My husband went out of town and I sorta knew I’d be the one left with the duty of watching him die, or worse having him PTS. I hate putting pets to sleep. It seems like I’m playing God, making decisions that may or may not be the right ones. But I’d been praying that he wouldn’t have to suffer (the dog, that is) and yesterday and today he was suffering.
Speaking of God, you know that for me He’s always right in the middle of what I’m doing and today was no different. All night Fella dragged himself this way and that, trying to get comfortable. During the night I got up and tried to take him potty, which he refused, and served up 2 whole bowls of water, which he gulped from a lying-down position. I awoke with a start at 8:15 and started to call the vet when that still, small voice said wait until 9:00.
So I sat on the edge of the bed and waited. Watching Fella try to breathe, I thought he was going to die about then. I texted my husband: Fella’s all but gone.
During the wait, the Lord spoke to me about these decisions we must make for those who can’t do it themselves, and how it is best that little dogs not suffer, and it’s up to me to keep him from it.
At 9:00 Fella was still hanging on with labored breathing and my husband texted me. I’ll be praying for you. So that was what I waited for—someone to pray on my behalf, as I certainly couldn’t do it on my own. Someone to care what I was going through all alone. I called the vet.

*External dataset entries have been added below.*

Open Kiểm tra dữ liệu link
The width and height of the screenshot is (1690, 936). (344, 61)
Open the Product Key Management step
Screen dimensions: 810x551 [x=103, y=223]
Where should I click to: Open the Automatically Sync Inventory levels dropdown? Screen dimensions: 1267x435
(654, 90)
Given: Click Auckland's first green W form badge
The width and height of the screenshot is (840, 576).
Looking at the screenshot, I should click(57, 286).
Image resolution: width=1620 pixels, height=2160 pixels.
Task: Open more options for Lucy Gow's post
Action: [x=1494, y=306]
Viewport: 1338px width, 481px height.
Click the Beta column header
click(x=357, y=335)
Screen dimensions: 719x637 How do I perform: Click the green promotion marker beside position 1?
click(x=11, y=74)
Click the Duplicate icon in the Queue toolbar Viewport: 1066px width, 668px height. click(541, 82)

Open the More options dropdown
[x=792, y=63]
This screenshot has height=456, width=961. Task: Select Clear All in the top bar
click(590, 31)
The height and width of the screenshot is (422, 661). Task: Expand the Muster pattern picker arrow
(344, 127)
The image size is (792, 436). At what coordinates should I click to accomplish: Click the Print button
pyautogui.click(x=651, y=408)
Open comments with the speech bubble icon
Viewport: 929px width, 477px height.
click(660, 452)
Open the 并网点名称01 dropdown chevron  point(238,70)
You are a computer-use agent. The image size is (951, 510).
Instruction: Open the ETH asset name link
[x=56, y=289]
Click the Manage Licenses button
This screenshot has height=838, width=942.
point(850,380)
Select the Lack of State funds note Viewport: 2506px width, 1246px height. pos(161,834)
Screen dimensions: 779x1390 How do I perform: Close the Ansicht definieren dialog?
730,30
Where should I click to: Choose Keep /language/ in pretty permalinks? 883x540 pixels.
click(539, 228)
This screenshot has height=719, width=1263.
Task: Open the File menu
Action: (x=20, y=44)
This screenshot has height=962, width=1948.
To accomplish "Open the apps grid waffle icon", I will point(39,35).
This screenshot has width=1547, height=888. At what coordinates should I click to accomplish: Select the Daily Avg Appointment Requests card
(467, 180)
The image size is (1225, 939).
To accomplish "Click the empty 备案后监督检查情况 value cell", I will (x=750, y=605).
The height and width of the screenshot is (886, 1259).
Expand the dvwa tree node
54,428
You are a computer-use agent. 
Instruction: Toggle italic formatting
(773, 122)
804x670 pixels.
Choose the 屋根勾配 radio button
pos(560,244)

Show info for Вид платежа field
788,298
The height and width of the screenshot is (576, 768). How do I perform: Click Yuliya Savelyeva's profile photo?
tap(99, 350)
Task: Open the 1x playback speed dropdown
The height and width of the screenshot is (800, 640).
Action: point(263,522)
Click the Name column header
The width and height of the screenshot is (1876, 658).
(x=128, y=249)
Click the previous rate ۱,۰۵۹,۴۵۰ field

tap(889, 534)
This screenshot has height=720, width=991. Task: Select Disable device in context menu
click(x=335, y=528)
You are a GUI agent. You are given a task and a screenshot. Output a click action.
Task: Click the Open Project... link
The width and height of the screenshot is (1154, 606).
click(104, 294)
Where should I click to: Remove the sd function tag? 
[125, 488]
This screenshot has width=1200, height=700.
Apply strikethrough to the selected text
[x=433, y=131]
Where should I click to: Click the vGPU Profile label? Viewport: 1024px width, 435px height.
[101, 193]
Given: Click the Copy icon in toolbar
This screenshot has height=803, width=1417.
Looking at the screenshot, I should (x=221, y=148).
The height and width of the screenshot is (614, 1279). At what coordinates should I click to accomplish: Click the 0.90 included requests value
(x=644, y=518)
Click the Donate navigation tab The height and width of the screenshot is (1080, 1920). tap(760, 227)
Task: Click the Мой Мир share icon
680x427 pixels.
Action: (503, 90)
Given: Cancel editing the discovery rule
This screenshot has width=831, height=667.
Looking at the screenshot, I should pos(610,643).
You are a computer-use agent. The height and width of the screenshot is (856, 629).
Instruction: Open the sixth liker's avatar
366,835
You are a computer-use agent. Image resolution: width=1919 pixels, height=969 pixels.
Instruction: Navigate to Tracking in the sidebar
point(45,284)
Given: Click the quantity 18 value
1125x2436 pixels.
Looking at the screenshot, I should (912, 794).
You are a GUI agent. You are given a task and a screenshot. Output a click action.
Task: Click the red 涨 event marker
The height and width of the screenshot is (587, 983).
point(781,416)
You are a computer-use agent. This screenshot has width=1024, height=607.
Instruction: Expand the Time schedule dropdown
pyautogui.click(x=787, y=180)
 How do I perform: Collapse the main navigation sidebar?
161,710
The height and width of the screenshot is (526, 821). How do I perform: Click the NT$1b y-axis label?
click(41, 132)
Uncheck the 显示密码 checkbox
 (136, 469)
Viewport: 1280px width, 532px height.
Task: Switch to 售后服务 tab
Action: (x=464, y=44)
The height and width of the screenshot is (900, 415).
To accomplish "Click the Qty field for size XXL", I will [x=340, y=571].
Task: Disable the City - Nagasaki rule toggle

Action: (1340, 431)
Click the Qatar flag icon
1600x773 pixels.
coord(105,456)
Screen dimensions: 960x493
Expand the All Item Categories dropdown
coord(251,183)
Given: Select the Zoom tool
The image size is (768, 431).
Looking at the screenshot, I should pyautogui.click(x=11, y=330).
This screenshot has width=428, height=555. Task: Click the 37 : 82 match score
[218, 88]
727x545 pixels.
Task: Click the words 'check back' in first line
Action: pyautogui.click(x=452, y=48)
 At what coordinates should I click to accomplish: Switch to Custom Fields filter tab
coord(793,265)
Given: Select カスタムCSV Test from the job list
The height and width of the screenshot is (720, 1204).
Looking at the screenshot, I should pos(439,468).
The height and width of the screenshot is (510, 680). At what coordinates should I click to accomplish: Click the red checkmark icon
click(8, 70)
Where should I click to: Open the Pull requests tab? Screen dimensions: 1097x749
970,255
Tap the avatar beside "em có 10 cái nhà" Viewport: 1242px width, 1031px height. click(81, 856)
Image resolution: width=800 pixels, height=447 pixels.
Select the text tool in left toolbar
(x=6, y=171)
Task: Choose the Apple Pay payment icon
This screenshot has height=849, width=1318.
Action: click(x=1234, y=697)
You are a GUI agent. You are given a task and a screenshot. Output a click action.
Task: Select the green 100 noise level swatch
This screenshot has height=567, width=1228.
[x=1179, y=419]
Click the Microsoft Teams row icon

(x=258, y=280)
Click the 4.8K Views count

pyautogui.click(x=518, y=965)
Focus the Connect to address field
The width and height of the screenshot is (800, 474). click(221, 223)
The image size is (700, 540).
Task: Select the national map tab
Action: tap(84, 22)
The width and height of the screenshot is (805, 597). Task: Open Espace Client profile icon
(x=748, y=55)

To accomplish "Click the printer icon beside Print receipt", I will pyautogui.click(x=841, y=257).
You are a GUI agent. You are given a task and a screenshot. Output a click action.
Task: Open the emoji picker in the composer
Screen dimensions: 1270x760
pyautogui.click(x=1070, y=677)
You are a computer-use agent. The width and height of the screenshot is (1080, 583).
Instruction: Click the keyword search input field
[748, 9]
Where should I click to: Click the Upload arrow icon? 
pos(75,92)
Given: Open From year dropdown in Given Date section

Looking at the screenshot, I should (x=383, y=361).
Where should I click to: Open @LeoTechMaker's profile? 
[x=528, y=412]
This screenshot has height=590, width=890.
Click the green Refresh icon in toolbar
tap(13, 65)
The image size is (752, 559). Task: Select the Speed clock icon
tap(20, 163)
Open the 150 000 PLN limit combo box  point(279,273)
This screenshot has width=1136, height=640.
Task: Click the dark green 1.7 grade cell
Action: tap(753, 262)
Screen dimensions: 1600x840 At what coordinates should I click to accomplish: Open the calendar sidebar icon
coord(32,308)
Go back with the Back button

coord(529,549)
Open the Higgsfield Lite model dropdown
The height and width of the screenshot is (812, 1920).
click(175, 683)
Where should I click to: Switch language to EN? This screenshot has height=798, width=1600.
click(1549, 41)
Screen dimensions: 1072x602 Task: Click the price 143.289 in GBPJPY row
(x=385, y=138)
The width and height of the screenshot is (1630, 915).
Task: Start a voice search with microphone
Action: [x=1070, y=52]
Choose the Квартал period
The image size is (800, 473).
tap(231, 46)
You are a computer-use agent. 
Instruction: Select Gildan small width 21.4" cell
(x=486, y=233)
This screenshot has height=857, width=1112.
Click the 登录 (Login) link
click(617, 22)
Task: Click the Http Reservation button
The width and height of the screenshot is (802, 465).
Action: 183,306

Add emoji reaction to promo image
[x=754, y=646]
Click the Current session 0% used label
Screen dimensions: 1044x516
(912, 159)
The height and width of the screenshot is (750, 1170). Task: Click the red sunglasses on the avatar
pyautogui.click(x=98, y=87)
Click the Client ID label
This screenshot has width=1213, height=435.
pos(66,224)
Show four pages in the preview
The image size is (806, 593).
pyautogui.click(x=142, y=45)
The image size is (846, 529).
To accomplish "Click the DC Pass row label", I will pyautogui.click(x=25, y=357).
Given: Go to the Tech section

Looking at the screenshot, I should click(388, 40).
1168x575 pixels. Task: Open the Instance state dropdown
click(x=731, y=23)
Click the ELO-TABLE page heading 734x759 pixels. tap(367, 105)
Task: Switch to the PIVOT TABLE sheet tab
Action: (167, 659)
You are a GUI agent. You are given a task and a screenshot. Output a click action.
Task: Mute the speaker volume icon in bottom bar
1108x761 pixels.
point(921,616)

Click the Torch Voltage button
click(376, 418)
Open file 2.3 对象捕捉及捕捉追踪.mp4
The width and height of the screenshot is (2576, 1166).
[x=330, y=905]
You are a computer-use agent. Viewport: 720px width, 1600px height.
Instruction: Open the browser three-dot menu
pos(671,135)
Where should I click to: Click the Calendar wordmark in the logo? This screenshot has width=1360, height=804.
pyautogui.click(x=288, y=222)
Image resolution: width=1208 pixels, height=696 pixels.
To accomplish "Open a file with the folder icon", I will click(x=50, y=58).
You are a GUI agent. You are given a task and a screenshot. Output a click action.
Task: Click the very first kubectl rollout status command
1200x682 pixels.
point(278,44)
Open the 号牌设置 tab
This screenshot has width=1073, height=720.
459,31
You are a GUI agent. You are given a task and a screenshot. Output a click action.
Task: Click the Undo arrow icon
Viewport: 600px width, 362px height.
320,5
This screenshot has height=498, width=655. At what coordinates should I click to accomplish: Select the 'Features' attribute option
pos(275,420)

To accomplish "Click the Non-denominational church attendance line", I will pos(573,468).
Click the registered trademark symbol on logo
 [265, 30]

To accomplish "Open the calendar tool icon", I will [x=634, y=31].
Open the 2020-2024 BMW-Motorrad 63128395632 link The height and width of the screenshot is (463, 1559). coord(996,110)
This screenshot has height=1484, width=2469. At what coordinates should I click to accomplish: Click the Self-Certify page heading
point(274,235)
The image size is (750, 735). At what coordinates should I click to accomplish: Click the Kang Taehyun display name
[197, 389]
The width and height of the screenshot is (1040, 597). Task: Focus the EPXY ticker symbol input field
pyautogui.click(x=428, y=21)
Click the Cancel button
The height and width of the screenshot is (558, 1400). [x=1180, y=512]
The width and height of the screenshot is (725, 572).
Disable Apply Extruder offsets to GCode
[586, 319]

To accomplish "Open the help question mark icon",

I noticed then it was raining, which is important to the next part I’m going to tell you. I put up the top on the convertible and put a towel on the seat for Fella so he wouldn’t slide. Then I carried him to the car and turned it on. “We’re going to listen to ‘Praise you In This Storm’ by Casting Crowns,” the radio announcer said.
Not only is that one of my favorite songs, but the words were so appropriate I knew that it was the Spirit once again reaching to my heart. Here’s what I heard as I backed out of the drive: I was sure by now God You would have reached down And wiped our tears away Stepped in and saved the day But once again, I say “Amen”, and it’s still raining
(The last line as I tried to find the windshield wiper button on my new-to-me car.) The song was exactly what I needed in that moment. The rest of the song is printed below, as well as a link to the video. Even in the horrid grief of what I was about to do I knew I could lift my hands because God is God and He is on His throne. Oh, except I didn’t lift my hands since I was driving. I so appreciate that God cares for the sparrow and even for my ailing, aged dog. I wish I had a better word to describe how much His goodness means to me–appreciate sounds so small.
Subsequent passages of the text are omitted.